NORTH YARMOUTH, Maine — David McLain was a teenager when his life changed. What happened doesn’t seem like a big deal: His dad bought a camera. “He never used it,” McLain recalls. “I picked it up. Never put it down.”

Before he acquired that camera, had he harbored a burning desire to get one? “Nope. Had never thought about it. One day a camera was there and I picked it up. Love at first sight.”

It didn’t take long before photography started to pay. While still in high school, McLain worked as a stringer for the Associated Press and United Press International. After graduating from college, all he wanted to do was shoot pictures, and he soon landed a job at “The Niagara Gazette” in Niagara Falls, New York. “Tiny little paper in a tiny little town,” McLain says. “Worked there for a year. Worked in Connecticut at a newspaper for two years. Then moved to Maine to start freelancing and that was about 25 years ago.”

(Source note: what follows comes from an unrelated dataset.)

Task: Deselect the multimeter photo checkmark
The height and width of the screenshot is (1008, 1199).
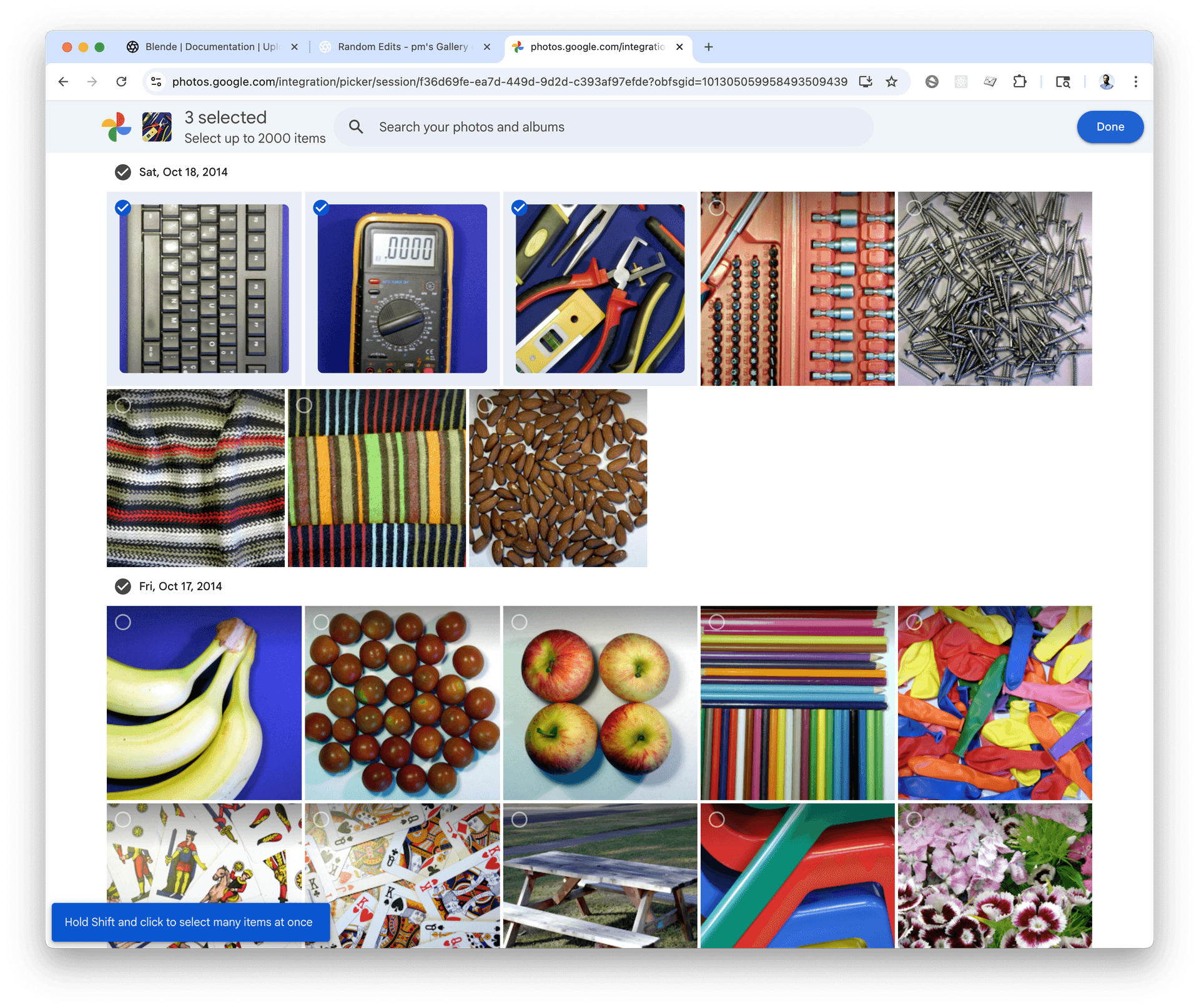Action: tap(322, 207)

His dream was to shoot for “National Geographic,” a magazine that gives photographers the time and resources they need to capture extraordinary images. He asked a photographer buddy in Maine who worked for “National Geographic” to help him get a foot in the door. The friend bluntly told him he wasn’t ready, his work wasn’t good enough.

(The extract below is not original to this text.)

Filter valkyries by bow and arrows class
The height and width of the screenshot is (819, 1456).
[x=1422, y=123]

McLain kept shooting, sharpening his skills and getting better, and after seven years got the break he’d been hoping for, only to realize how intimidating it was, after all that time, to work for the magazine. “It’s super scary,” he says. “People are, like, oh, it’s so cool, you just get to go hang out in interesting places. No way. You’re under enormous pressure to bring home the goods.”

Credit: David McLain
A cover of National Geographic featuring a photo taken by David McLain. For the story, McLain traveled around the world to observe communites where people have exceptionally long life spans.

www.davidmclain.com

In recent years McLain has branched out into documentary filmmaking, another pursuit where his exquisite eye and intense work ethic serve him well. Along the way he has traveled the globe, and while that may sound glamorous, it’s also meant countless nights in hotel rooms peering at photos—he might shoot 50,000 images on a single assignment—instead of being at home in Maine with his family. Not that he’s complaining. “The camera to me always was and will be a passport into different worlds,” he says. “It’s really an excuse to spend time with people and go places that you never would otherwise. It never gets old.”